*** Opening Supplied data ***

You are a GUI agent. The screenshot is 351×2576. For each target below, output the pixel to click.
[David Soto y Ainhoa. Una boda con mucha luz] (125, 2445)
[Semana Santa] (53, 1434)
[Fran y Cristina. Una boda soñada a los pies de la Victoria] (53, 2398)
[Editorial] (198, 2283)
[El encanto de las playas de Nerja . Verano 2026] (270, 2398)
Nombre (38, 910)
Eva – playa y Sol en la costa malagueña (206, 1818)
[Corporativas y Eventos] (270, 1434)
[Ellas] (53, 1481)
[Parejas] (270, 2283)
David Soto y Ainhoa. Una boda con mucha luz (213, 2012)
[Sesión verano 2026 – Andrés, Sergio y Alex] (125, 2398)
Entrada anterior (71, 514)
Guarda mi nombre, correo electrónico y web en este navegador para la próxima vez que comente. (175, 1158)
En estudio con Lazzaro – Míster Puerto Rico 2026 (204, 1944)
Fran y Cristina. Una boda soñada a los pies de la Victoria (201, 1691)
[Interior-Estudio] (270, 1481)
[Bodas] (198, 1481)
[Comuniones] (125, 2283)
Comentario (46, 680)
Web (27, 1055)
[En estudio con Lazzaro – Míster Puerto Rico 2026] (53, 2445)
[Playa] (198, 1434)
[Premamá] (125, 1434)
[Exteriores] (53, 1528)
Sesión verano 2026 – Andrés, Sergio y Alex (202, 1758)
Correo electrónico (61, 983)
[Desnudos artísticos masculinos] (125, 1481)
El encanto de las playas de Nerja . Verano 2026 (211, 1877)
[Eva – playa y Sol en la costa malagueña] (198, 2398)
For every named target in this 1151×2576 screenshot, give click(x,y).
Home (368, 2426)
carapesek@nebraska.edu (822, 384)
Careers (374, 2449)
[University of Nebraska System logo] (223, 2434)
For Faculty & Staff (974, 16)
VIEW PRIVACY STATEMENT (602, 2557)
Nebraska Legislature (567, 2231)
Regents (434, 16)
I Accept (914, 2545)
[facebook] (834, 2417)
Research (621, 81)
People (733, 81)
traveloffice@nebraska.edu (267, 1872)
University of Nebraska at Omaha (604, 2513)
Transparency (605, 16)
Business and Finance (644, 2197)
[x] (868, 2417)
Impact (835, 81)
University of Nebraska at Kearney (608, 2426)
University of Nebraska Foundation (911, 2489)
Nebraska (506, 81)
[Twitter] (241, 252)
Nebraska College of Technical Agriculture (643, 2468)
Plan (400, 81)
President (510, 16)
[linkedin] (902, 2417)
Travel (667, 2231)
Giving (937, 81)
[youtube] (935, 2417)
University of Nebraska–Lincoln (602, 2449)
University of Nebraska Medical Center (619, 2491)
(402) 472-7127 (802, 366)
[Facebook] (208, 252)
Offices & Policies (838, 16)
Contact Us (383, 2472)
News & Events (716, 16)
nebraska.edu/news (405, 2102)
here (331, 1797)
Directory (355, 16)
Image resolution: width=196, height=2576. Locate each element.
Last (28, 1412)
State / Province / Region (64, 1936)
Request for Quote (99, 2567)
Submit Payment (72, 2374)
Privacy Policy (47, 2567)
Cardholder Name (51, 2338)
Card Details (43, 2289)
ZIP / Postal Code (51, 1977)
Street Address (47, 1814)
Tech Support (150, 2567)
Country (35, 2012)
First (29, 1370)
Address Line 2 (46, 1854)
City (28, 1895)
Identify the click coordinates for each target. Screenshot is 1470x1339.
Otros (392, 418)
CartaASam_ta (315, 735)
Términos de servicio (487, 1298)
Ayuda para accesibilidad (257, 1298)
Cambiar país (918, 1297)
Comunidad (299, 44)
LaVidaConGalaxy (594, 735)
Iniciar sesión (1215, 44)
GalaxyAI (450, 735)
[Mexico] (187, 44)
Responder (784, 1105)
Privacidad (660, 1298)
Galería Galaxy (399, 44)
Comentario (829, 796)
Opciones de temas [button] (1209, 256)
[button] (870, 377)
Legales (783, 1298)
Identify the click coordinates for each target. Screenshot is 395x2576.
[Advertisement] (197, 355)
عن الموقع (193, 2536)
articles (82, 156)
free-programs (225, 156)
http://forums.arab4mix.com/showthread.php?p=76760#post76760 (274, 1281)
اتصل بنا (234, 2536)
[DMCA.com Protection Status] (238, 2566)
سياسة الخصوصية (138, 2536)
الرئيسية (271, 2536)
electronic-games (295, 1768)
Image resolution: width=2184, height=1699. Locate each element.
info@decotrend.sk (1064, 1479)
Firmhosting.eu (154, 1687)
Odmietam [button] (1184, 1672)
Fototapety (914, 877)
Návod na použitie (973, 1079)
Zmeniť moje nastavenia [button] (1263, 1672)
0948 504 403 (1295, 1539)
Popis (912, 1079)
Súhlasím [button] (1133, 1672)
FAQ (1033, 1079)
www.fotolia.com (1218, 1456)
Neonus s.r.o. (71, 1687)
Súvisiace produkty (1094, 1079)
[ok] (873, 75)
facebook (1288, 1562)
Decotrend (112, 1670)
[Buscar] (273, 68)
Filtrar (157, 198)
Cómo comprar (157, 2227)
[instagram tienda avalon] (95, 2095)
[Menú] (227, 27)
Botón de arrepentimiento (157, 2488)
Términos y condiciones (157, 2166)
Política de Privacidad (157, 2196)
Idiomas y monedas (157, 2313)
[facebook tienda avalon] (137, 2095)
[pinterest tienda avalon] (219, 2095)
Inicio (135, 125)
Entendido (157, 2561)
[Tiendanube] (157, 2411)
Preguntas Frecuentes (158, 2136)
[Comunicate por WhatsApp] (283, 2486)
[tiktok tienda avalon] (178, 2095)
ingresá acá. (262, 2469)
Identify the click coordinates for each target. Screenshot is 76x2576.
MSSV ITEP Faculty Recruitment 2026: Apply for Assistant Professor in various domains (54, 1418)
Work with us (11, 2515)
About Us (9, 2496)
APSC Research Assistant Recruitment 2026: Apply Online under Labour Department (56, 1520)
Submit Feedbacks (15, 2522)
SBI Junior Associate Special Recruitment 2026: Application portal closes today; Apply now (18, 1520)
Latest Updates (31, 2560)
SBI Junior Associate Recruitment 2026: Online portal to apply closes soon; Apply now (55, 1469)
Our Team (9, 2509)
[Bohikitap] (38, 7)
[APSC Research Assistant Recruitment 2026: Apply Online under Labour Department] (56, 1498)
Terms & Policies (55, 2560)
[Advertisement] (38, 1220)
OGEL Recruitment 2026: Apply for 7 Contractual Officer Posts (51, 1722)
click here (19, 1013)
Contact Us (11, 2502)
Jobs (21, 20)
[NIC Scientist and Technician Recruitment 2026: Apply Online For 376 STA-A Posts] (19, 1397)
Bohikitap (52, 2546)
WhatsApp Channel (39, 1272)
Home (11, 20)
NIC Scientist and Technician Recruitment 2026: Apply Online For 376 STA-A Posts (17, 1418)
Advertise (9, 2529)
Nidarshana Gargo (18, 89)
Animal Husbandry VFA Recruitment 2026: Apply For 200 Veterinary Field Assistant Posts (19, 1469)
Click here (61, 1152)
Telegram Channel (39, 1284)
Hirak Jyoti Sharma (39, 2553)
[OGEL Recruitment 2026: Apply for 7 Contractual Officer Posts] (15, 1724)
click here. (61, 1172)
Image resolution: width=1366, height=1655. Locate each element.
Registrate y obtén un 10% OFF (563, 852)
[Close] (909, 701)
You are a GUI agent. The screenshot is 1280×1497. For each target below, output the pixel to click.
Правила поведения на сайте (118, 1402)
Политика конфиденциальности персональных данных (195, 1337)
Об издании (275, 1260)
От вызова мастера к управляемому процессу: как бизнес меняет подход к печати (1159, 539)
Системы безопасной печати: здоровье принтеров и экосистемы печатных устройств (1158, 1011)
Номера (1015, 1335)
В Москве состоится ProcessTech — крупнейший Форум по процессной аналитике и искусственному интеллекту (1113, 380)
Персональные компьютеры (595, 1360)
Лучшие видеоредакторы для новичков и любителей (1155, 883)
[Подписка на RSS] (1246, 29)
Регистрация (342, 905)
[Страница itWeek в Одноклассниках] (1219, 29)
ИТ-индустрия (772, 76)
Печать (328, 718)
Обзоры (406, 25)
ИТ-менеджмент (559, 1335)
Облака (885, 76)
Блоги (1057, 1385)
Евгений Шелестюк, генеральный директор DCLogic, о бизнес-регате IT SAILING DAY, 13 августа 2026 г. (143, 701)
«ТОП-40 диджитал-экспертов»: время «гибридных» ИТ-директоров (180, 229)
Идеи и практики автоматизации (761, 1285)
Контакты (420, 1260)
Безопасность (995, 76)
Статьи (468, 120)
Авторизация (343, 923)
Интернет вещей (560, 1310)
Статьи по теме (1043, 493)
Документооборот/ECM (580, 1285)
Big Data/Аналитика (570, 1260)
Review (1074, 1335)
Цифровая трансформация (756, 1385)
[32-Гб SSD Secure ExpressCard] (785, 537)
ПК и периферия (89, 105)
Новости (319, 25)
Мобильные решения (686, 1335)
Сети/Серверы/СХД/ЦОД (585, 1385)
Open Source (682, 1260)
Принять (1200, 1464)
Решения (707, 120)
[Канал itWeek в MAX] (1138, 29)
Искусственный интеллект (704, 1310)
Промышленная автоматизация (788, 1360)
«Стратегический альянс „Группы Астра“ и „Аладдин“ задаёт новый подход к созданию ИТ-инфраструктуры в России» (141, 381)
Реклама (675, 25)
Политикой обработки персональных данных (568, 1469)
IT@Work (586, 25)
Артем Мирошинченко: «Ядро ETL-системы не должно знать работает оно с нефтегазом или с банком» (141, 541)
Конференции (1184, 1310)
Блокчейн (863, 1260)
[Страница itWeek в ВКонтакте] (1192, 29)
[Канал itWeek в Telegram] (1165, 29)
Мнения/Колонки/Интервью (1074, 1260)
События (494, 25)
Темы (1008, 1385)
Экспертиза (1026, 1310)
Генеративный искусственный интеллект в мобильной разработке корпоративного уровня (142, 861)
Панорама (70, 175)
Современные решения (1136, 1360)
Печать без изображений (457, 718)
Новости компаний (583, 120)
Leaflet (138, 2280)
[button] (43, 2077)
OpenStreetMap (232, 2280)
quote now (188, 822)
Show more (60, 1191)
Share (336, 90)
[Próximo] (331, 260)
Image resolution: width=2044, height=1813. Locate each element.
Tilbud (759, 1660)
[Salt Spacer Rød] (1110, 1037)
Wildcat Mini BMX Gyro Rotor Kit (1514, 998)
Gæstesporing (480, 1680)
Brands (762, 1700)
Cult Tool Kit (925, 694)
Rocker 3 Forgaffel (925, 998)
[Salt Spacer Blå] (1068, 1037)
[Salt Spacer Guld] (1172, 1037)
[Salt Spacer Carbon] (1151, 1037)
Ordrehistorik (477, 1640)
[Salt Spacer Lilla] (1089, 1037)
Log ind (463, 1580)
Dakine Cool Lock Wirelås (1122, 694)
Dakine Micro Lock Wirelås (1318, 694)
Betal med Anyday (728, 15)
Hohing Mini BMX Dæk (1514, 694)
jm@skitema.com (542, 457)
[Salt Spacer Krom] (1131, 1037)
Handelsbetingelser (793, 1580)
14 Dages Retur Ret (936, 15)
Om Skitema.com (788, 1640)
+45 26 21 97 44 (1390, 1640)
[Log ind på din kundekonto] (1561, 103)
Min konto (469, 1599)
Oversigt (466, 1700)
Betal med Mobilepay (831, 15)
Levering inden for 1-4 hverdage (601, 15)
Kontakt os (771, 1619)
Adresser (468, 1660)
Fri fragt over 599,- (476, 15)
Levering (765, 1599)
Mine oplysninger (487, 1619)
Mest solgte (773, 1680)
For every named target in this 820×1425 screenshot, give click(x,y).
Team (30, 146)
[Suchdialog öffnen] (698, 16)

*** Closing Supplied data ***

Problem -
Given the data above, transcribe exactly the lines from the one containing "Tilbud (759, 1660)" down to the one containing "[Salt Spacer Blå] (1068, 1037)", and no others.

Result of the exercise -
Tilbud (759, 1660)
[Salt Spacer Rød] (1110, 1037)
Wildcat Mini BMX Gyro Rotor Kit (1514, 998)
Gæstesporing (480, 1680)
Brands (762, 1700)
Cult Tool Kit (925, 694)
Rocker 3 Forgaffel (925, 998)
[Salt Spacer Blå] (1068, 1037)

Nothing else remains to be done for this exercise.